Saved entries:
--
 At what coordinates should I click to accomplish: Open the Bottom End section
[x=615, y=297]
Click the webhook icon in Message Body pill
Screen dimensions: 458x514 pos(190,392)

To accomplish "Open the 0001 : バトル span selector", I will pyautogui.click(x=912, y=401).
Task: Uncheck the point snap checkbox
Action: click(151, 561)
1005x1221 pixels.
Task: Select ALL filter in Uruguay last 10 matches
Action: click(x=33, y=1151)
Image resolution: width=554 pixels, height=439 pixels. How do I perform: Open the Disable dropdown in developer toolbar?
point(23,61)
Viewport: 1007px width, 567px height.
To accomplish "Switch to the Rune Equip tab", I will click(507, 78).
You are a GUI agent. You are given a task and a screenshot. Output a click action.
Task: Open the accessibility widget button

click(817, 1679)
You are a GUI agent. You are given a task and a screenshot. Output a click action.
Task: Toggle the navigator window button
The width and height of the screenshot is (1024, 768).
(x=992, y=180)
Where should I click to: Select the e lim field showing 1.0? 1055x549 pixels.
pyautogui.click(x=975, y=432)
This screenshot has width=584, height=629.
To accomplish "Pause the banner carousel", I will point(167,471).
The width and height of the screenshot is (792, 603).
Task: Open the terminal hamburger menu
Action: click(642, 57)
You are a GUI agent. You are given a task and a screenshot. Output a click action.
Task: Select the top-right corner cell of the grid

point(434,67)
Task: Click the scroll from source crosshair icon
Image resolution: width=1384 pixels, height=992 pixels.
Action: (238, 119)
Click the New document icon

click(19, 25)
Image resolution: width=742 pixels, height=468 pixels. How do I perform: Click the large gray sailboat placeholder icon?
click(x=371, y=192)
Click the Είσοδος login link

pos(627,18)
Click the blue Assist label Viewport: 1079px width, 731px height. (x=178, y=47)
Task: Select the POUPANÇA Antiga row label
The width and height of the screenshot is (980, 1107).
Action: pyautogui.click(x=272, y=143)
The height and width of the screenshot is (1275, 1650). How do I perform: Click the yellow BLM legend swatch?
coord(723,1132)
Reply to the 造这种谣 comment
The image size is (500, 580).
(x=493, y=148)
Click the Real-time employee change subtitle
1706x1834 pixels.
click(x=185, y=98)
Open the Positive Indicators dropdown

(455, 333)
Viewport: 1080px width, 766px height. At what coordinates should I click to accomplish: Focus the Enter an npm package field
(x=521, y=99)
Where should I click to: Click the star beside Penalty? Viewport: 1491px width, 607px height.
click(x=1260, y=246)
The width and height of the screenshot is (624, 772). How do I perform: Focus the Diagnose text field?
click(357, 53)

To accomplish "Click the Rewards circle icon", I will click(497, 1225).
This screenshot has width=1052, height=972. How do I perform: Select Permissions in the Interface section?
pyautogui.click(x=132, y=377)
--
## ASSIGNMENT:
The line containing "The image size is (500, 580)." and every line after it, through the end of the records above: output exactly those, and nothing else.

## REPLY:
The image size is (500, 580).
(x=493, y=148)
Click the Real-time employee change subtitle
1706x1834 pixels.
click(x=185, y=98)
Open the Positive Indicators dropdown

(455, 333)
Viewport: 1080px width, 766px height. At what coordinates should I click to accomplish: Focus the Enter an npm package field
(x=521, y=99)
Where should I click to: Click the star beside Penalty? Viewport: 1491px width, 607px height.
click(x=1260, y=246)
The width and height of the screenshot is (624, 772). How do I perform: Focus the Diagnose text field?
click(357, 53)

To accomplish "Click the Rewards circle icon", I will click(497, 1225).
This screenshot has width=1052, height=972. How do I perform: Select Permissions in the Interface section?
pyautogui.click(x=132, y=377)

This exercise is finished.